Die Preise auf dem Gebrauchtwagenmarkt sind im Juli erneut gesunken. Der Autoscout24-Gebrauchtwagen-Preis-Index (AGPI) ging gegenüber dem Vormonat um 0,9 Prozent zurück. Damit kostete ein gebrauchtes Fahrzeug im Durchschnitt 26.989 Euro. Der seit Jahresbeginn beobachtete rückläufige Trend setzt sich damit fort. Gleichzeitig endete erstmals in diesem Jahr der kontinuierliche Preisanstieg bei gebrauchten Elektroautos.
Gehobenes Segment und Sportwagen verlieren
Besonders deutlich fielen die Preise in der oberen Mittelklasse. Dort sank der Durchschnittswert um 1,9 Prozent auf 30.713 Euro. Auch Vans und Kleinbusse (minus 1,2 Prozent), Fahrzeuge der Oberklasse (minus 1,2 Prozent) sowie Sportwagen (minus 1,1 Prozent) waren günstiger als im Vormonat.
Bei den Alterssegmenten verzeichneten Youngtimer den stärksten Rückgang. Ihr Durchschnittspreis sank um 2,5 Prozent auf 7.473 Euro. Oldtimer verbilligten sich um 1,9 Prozent auf 31.789 Euro. Fahrzeuge im Alter von zehn bis zwanzig Jahren kosteten durchschnittlich 10.828 Euro und damit 1,0 Prozent weniger als im Juni.
Angebot wächst – Nachfrage wird schwächer
Parallel zu den sinkenden Preisen nahm die Zahl der inserierten Fahrzeuge in allen Fahrzeugsegmenten zu. Besonders stark legte das Angebot bei Kleinwagen mit plus 9,9 Prozent zu. Auch SUV und Geländewagen (plus 8,2 Prozent) sowie Fahrzeuge der Kompaktklasse (+5,4 Prozent) wurden häufiger angeboten. Bei den Alterssegmenten wuchs das Angebot vor allem bei Oldtimern (plus 13,2 Prozent), drei bis fünf Jahre alten Fahrzeugen (plus 9,5 Prozent) und Youngtimern (plus 7,3 Prozent).
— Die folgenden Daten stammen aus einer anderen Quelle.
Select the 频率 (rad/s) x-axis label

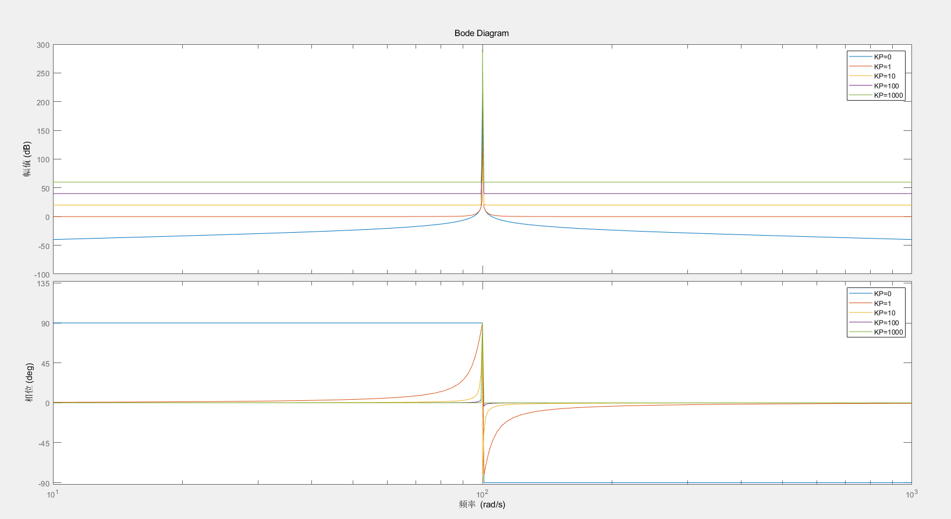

Während das Angebot zunahm, ging die Nachfrage in den meisten Fahrzeugsegmenten zurück. Besonders betroffen waren Fahrzeuge der oberen Mittelklasse (minus 8,8 Prozent), der Oberklasse (minus 6,9 Prozent) sowie SUV und Geländewagen (minus 6,5 Prozent). Auch über alle Altersklassen hinweg verzeichnete Autoscout24 sinkende Nachfragewerte. Die stärksten Rückgänge entfielen auf Fahrzeuge bis zu einem Jahr (minus 7,6 Prozent), ein bis drei Jahre alte Fahrzeuge (minus 6,2 Prozent) sowie Autos im Alter von fünf bis zehn Jahren (minus 6,0 Prozent).
E-Auto-Preise stagnieren
Eine Besonderheit zeigte sich bei gebrauchten Elektroautos. Nachdem deren Durchschnittspreise seit März kontinuierlich gestiegen waren, kam die Entwicklung im Juli erstmals zum Stillstand. Mit durchschnittlich 37.744 Euro lag das Preisniveau leicht unter dem Vormonat und gab um 0,2 Prozent nach.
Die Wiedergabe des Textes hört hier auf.